Whenever someone recommends something new, I haven’t had it in me to ask “Where’s the rigorous scientific proof of this thing’s efficacy?” when I’ve had “Help me! I will do anything to feel well” playing inside my head on a loop for thousands of days. Sometimes this is fine, even great – there are many alternative things that really work for me – I love my acupuncturist! Somatic dance! Shiatsu!

Other times, it has been more sinister.

During the screening call for a wellness program I now believe to be at best a pyramid scheme, at worst a cult, I was asked if I felt able to “put aside” my “critical thinking” before they signed me up. I practically begged them to let me.

Thankfully, one day into a dangerously stupid three-day initiation course designed by some guy called Paul or Peter or Ian, I saw it for what it was, sent an eviscerating email and received a full refund. I had found the limit of my wilful gullibility.

I found it again by accidentally taking part in a ceremony to commune with angels because it was advertised as a nice relaxing group meditation. And again, when my local gym offered a free rehabilitation program that went against all the prevailing advice on treating my condition but conveniently herded me towards a long-term membership.

These are times when suspending my scepticism has felt like a betrayal to myself, when I feel that I’ve been exploited. Now I feel extremely protective of other people like me, too sick to necessarily have the clarity of mind to tell the false promises of wellness culture from the legit.

What else? I’ve done 90-minute sessions lying in a sealed hyperbaric oxygen chamber, which felt somewhat like road-testing my own coffin.

A small, frighteningly positive man poked my spine and pulled my arms and pummelled my back while he bellowed things like “your immune system works perfectly”.

I’ve submerged myself in ice-cold bath tubs.

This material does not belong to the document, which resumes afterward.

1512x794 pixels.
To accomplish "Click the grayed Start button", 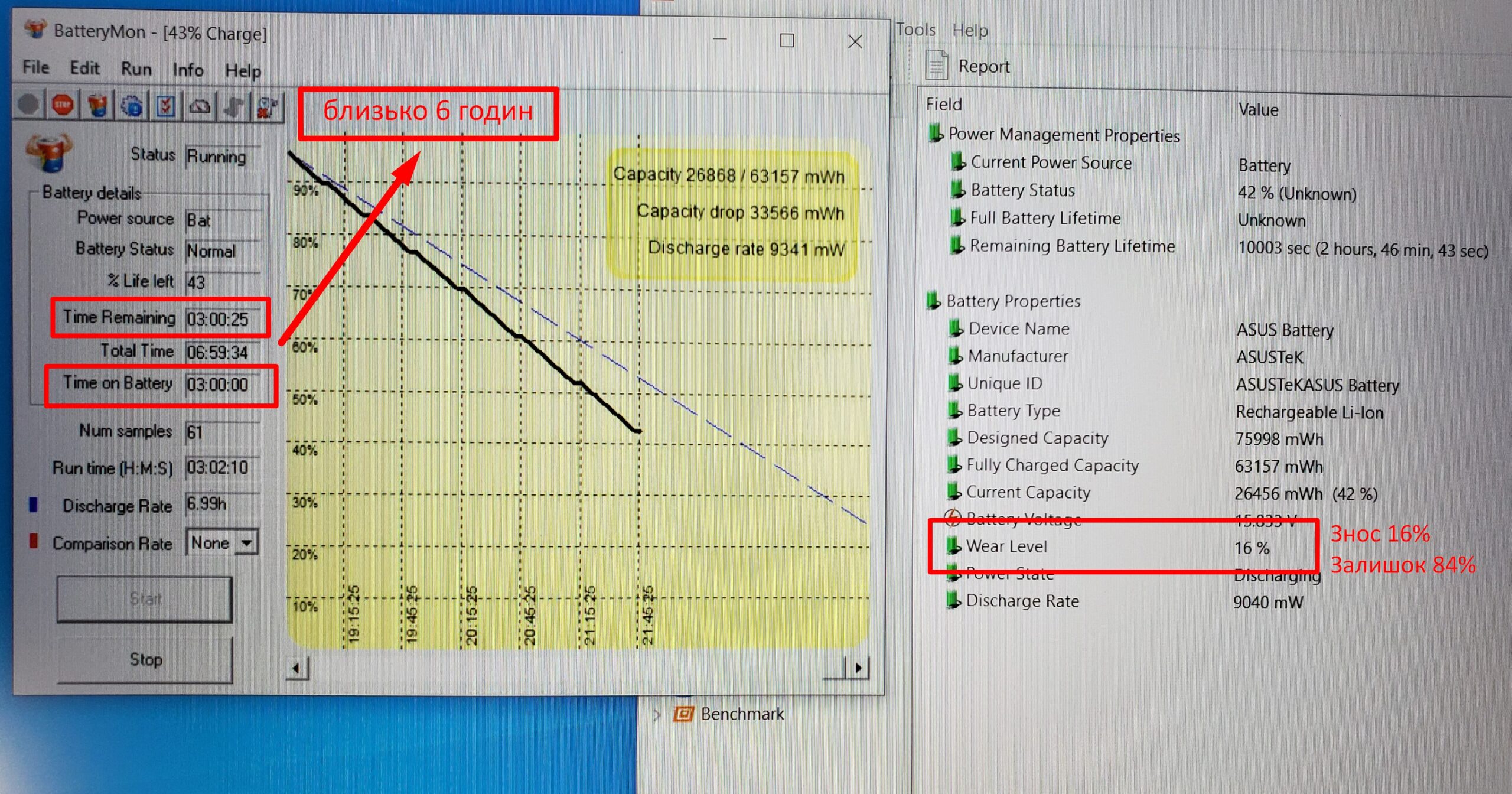I will pos(145,599).
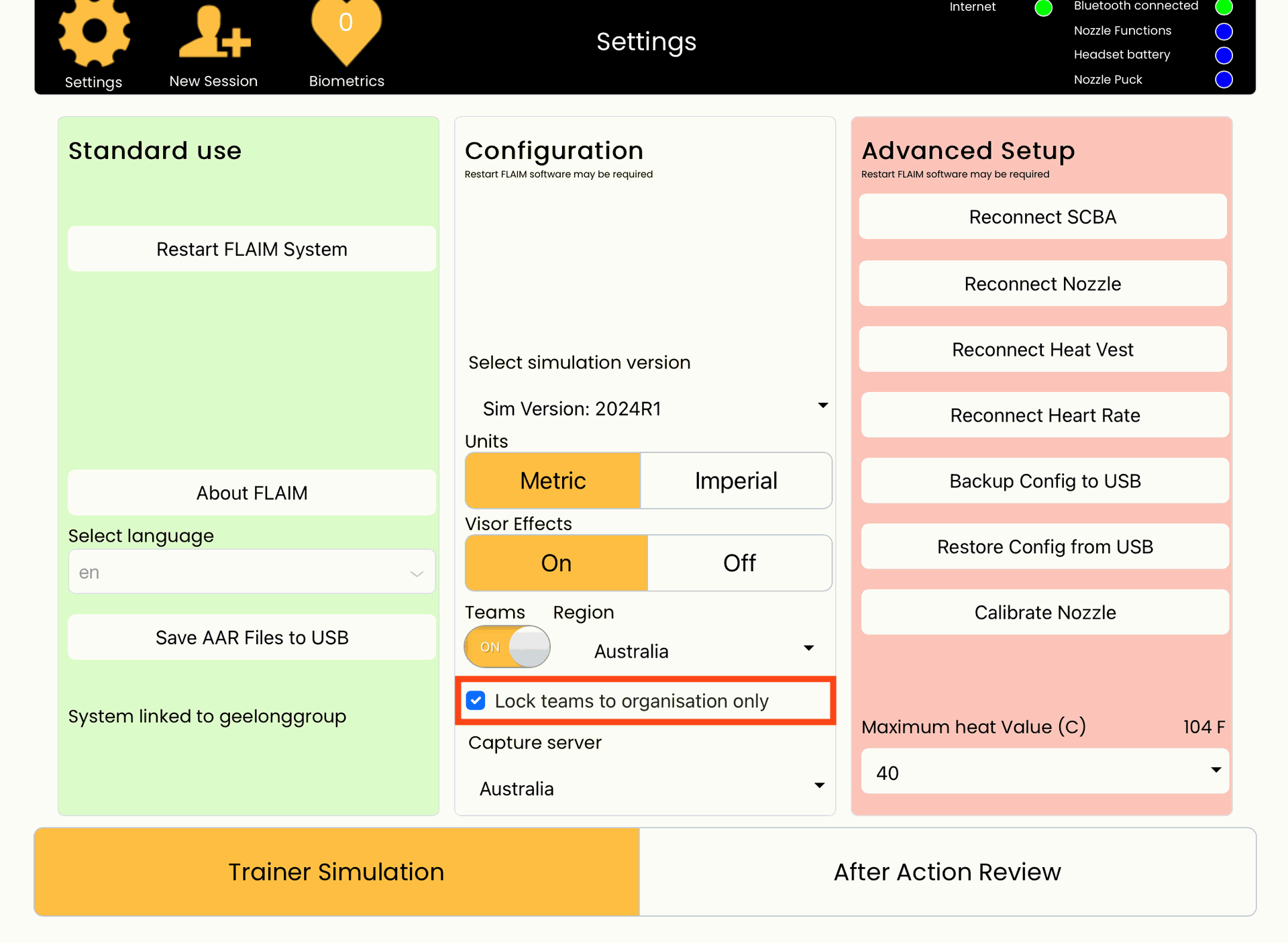Click Calibrate Nozzle button
This screenshot has height=943, width=1288.
(x=1044, y=612)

Sweated in saunas. Let a man strike a drum balanced on my belly so the vibrations would stimulate my cells. Stirred mushroom powders into hot water for an alleged boost to my cognitive function. Prodded my collarbones, armpits and groin to drain my lymphatic system. Had my chakras realigned. Asked a psychic what to do. Drunk what must now be gallons of celery juice.

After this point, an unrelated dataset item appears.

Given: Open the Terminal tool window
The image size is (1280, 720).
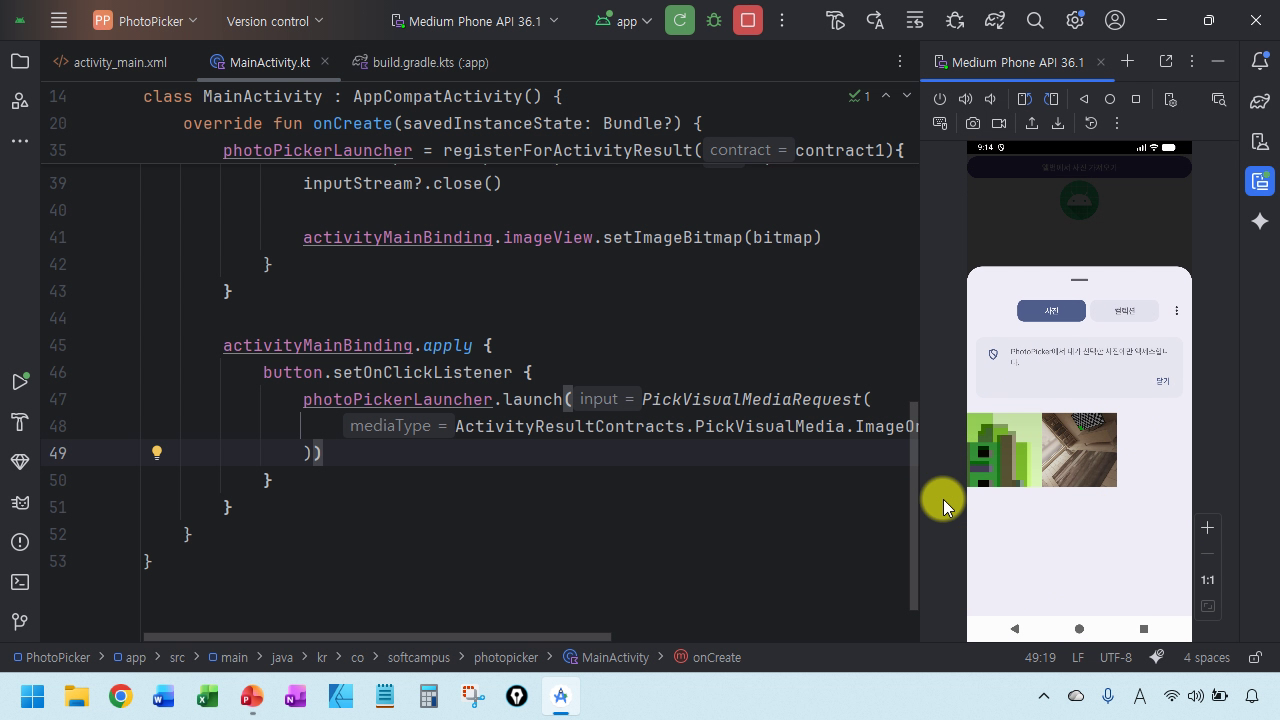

All of these things exist on a spectrum of efficacy and intentions – from a floret of kale to a full-blown cult. We will each have our own quota of what we are able to believe. On hard days, I still worry I’m too vulnerable and not discerning enough. On better days, I’m just grateful to have things to try.

Recently I’ve been going outside first thing, to ask the sun to set my circadian rhythm. I down a pint of water and electrolytes. Place a little device that looks like a high-end sex toy on my sternum to stimulate my vagus nerve. Stand on a vibration plate to move muscles that may otherwise atrophy after roughly 900 days of lying down. Dance aggressively to a Selena Gomez-heavy playlist to release trapped emotion from my body. Put my legs up a wall at every possible opportunity. And guzzle a handful of supplements, thinking to myself, at the very least, maybe I can have some placebo effect, as a little treat.

Do I think these things have helped? Yes.

Am I sure about that? No.

But what else can I do? There is no treatment protocol, no known cure for long Covid. Experts disagree on what it even is – tiny blood clots preventing oxygen from circulating my body properly? Mitochondrial dysfunction? Inflammation? An extreme histamine reaction? Dysautonomia?

So long as we know so little about something that affects my life so completely, there is always the possibility that something wacky could help.

Until there is an advance in medical science and evidence-based treatments, all I can do is hope. Hope, rest, stay hydrated and try my very best not to join a cult again.